Text(0.5, 0, 'Deep-TICA 2')

../../_images/notebooks_examples_ex_DeepTICA_26_1.png

We can also plot the free energy profiles along each component. From the 2D FES above we understand that for the second CV we need to compute the FES only for the points in which the first CV is < 0, in order to describe the barrier between the faster states.

[ ]:

from mlcolvar.utils.fes import compute_fes

fig,axs = plt.subplots(1,n_components,figsize=(6*n_components,5),dpi=100)

for i in range(n_components):
    w = np.exp(logweights)

    # restrict the second CV to the points in which the first is < 0
    mask = np.ones(len(s), dtype=bool) if i==0 else s[:, 0] < 0

    fes,grid,bounds,error = compute_fes(s[mask,i],
                                        weights=w[mask],
                                        temp=300,
                                        blocks=2,
                                        bandwidth=0.02,
                                        scale_by='range',
                                        plot=True,
                                        plot_max_fes=50,
                                        backend='sklearn', # the default=KDEpy is faster but may be unstable for latest python/numpy builds
                                        ax = axs[i])
    axs[i].set_xlabel('Deep-TICA '+str(i+1))
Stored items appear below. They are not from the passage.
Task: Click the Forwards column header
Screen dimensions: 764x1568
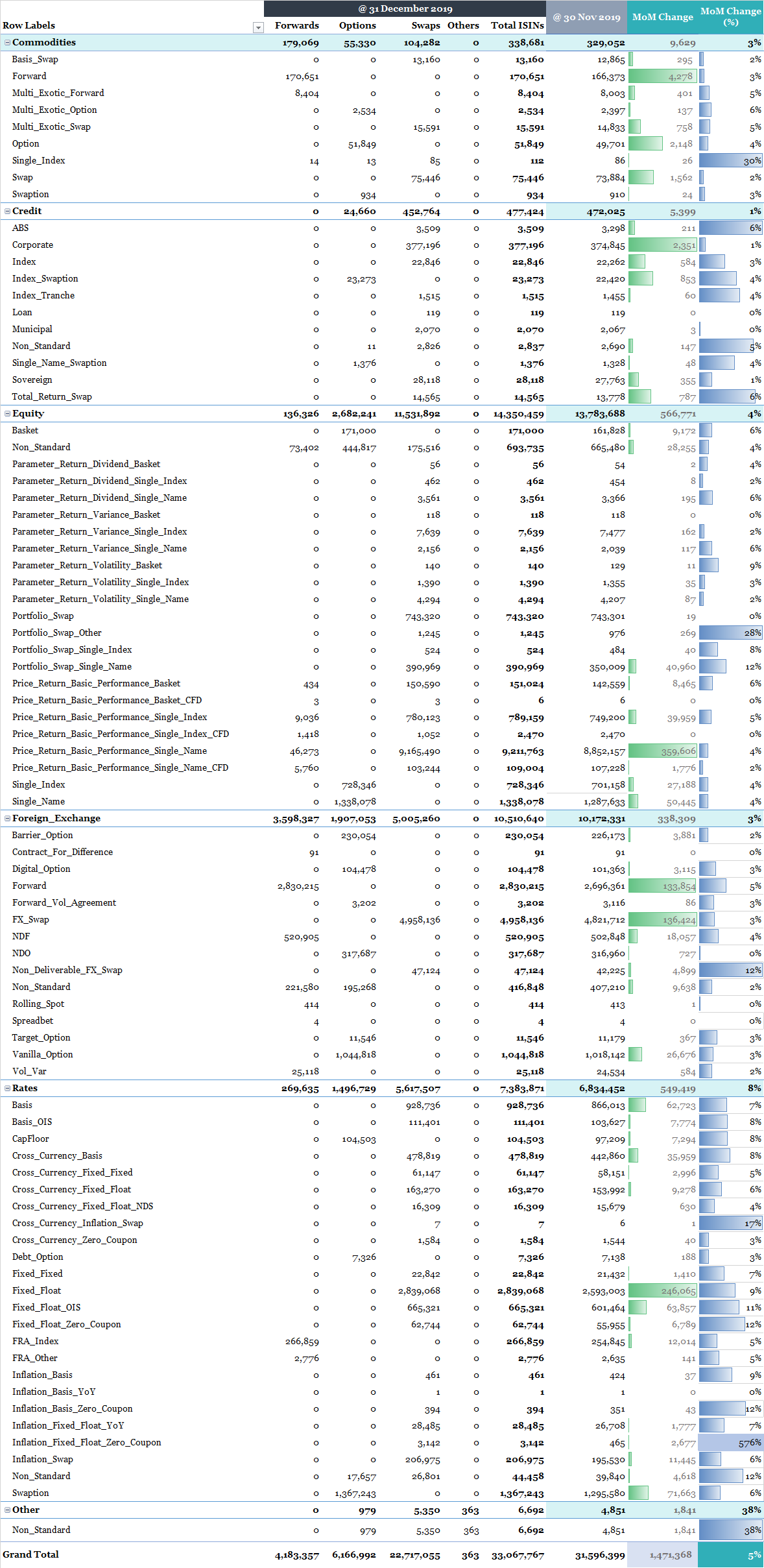Action: pyautogui.click(x=296, y=25)
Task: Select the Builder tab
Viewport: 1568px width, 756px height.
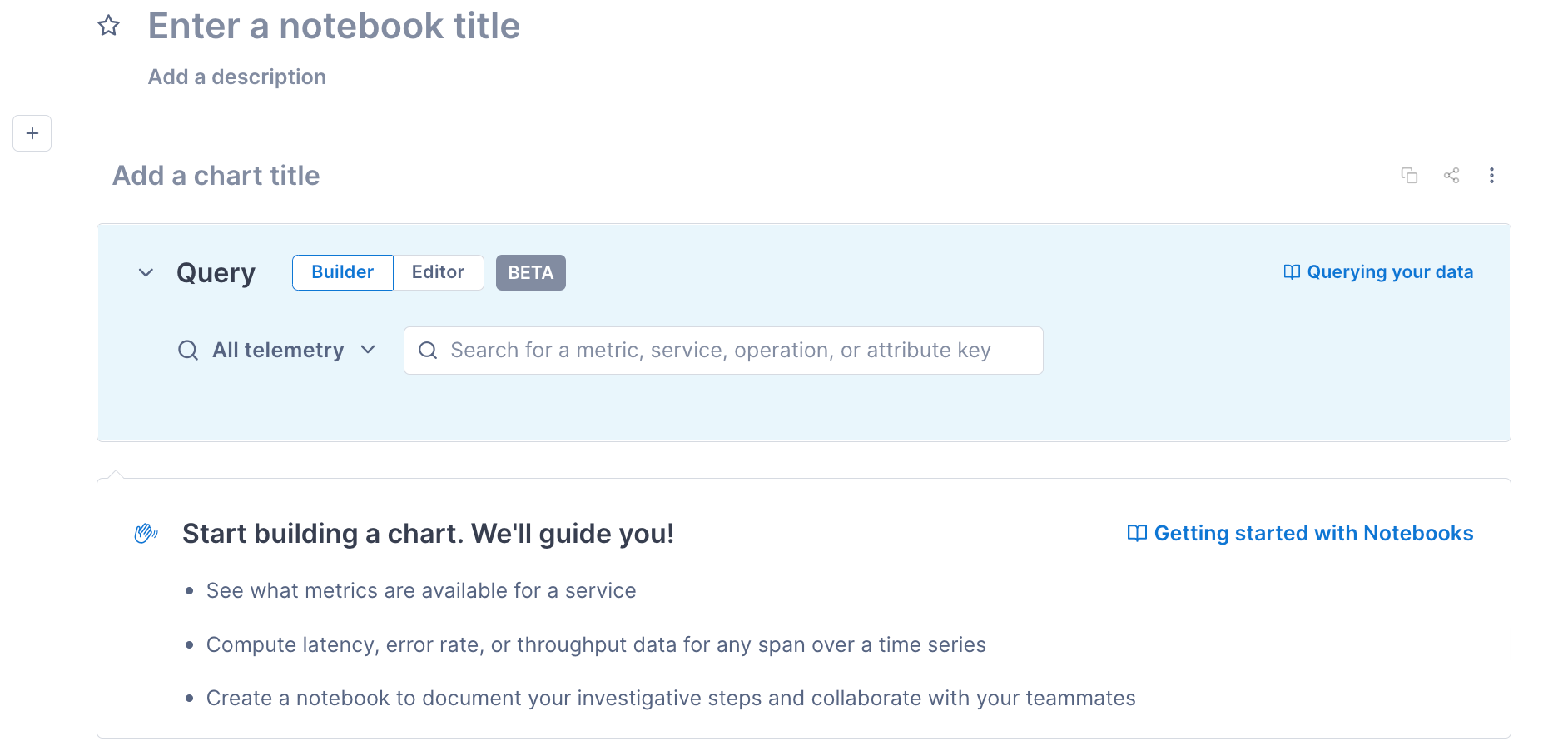Action: pyautogui.click(x=342, y=271)
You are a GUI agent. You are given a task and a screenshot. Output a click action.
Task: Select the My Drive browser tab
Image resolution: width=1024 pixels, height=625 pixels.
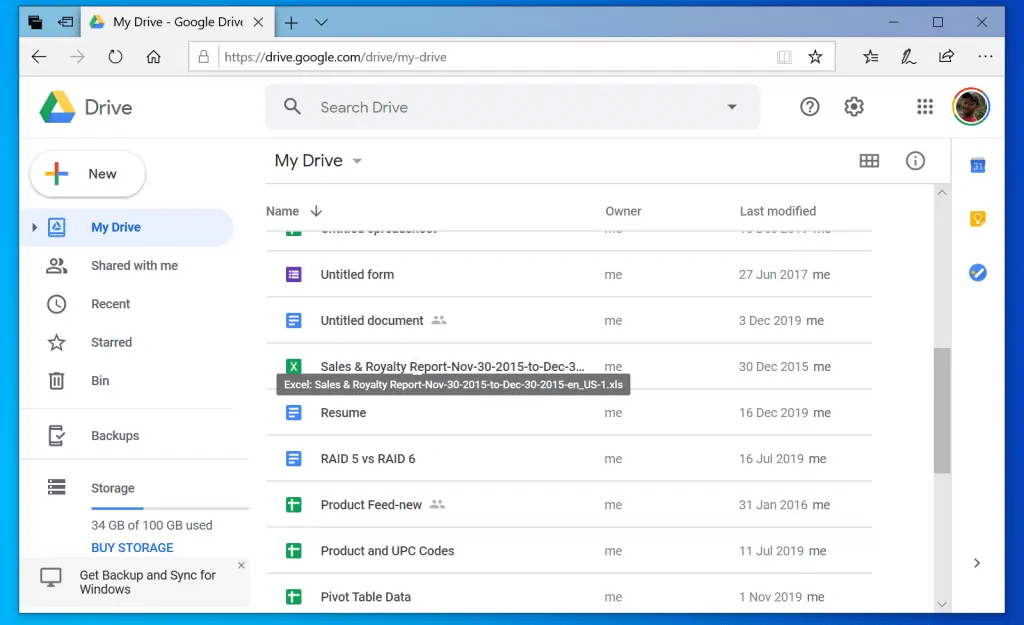coord(170,21)
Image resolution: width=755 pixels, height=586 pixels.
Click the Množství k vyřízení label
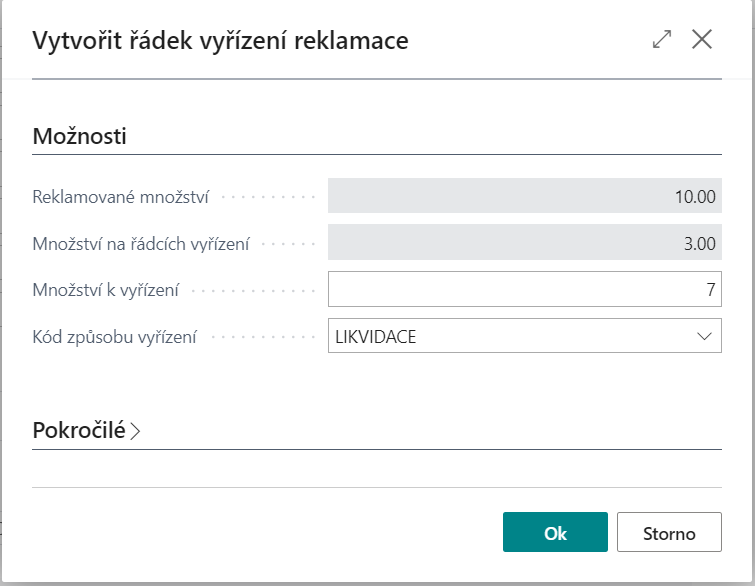click(106, 291)
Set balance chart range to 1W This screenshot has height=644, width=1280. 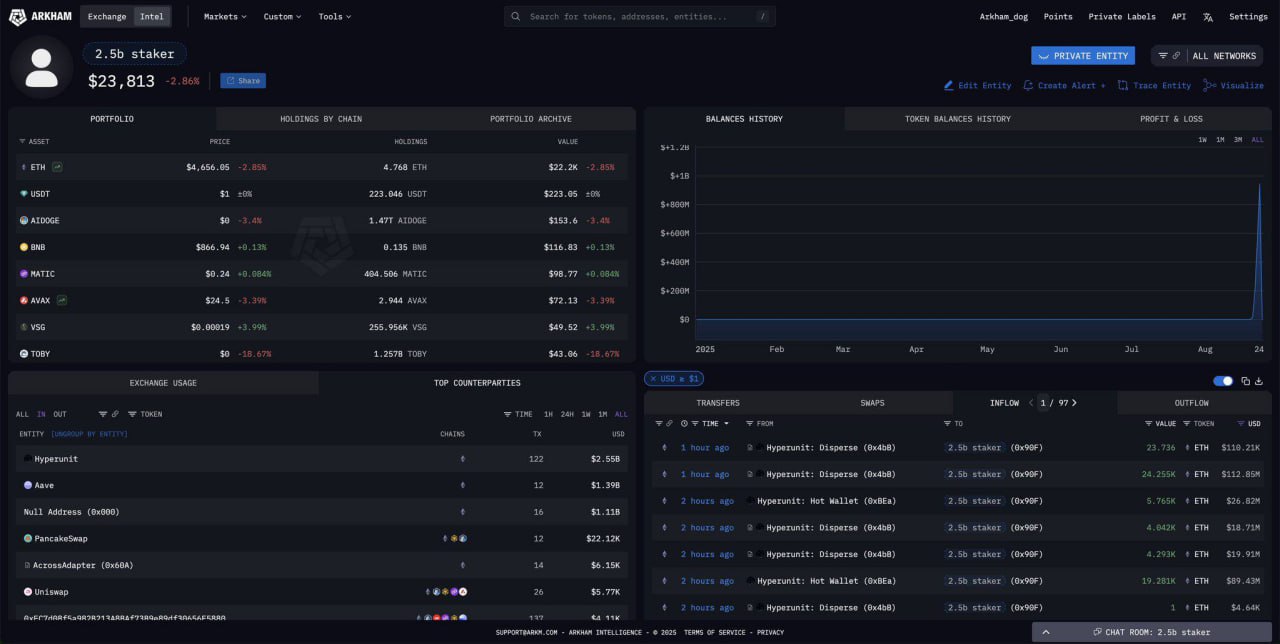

../../_images/notebooks_examples_ex_DeepTICA_28_0.png

Note that the huge uncertainty on the free energy barrier is due to the lack of points between the states in the multithermal simulation.

Plot CVs isolines in \(\phi-\psi\) space¶

To understand to what states the CVs refer to, we can visualize them in the Ramachandran plot (\(\phi\) and \(\psi\)).

[17]:

# Hexbin plot in physical space
fig,axs = plt.subplots(1,n_components,figsize=(6*n_components,5),dpi=100)

x = df['phi'].values
y = df['psi'].values

# compute cvs
with torch.no_grad():
    s = model(torch.Tensor(X)).numpy()

for i,ax in enumerate(axs):
    pp = ax.hexbin(x,y,C=s[:,i],gridsize=150,cmap='fessa')
    cbar = plt.colorbar(pp,ax=ax)
    ax.set_title('Deep-TICA '+str(i+1))
    ax.set_xlabel(r'$\phi$ [rad]')
    ax.set_ylabel(r'$\psi$ [rad]')
    cbar.set_label('Deep-TICA '+str(i+1))

plt.tight_layout()
plt.show()

../../_images/notebooks_examples_ex_DeepTICA_32_0.png

You can try out also the other examples reported in the paper, such as applying DeepTICA to a simulation biasing a bad CV (the \(\psi\) dihedral angle).